The ARIANNA experiment will observe high-energy cosmogenic neutrino signatures via a large array of autonomous radio listening stations dispersed on the Ross Ice Shelf in Antarctica. Each station in the projected array of 900 stations will contain RF antennas, amplifiers, digitization, real-time triggering circuitry, a CPU with solid-state data storage, and redundant remote communications paths. Power is provided by both sun and wind. Two prototype stations have been installed, with a hexagonal array of seven stations, with each positioned 1 km apart, due for deployment over the next two seasons. The station's core data acquisition system includes four channels of analog sampling circuits that operate at 2 GHz and achieve over 11 bits of dynamic range. These circuits sample continuously over a 128-sample circular analog storage array. The circuits use a phase-locked loop to generate the 2 GHz internal sample clocking from a ~ 30 MHz external clock. Unlike most previous such designs, the high-speed sample clocking is completely synchronous and has very high timing stability, with about 1 ppm RMS jitter. The sampling circuits include the ability to produce a real-time trigger based on pattern-matching of the incoming waveform.
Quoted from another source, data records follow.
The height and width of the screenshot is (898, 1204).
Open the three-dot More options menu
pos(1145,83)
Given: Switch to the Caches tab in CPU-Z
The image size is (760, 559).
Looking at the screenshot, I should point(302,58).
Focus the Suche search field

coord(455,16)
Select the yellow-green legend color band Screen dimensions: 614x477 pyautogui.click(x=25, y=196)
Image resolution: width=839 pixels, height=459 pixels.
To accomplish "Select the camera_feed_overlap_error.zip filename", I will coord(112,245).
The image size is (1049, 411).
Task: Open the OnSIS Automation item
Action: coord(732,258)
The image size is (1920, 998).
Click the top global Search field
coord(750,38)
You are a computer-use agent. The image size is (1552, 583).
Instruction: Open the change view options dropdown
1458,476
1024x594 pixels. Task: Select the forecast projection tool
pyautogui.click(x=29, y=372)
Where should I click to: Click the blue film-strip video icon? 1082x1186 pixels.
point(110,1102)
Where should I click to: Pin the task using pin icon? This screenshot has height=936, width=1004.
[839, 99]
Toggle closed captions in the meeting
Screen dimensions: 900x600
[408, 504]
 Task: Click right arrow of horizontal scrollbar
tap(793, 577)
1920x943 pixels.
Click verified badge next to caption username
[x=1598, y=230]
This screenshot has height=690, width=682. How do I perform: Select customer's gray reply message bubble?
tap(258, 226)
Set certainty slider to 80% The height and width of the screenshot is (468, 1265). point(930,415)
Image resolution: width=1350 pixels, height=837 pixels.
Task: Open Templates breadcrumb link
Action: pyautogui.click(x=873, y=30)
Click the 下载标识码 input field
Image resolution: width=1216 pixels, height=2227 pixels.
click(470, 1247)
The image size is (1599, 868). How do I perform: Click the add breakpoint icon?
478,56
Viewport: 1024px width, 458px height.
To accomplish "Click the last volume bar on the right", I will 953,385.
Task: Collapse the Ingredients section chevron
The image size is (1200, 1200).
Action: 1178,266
Up to 72 patterns can be searched for in parallel, and each pattern looks at 8 consecutive samples, requiring that any or all of the samples be above a high threshold, below a separate low threshold, in-between the two thresholds, or a “don't care” condition. Each station also includes computing and solid-state event storage, environmental monitoring of voltage and power consumption, wind and temperature conditions, and both long-distance wireless to McMurdo Station and Iridium satellite communications. For the 2011-2012 austral season, about 1.4 million events were acquired between the second station's installation on December 21, 2011 and March 15, 2012.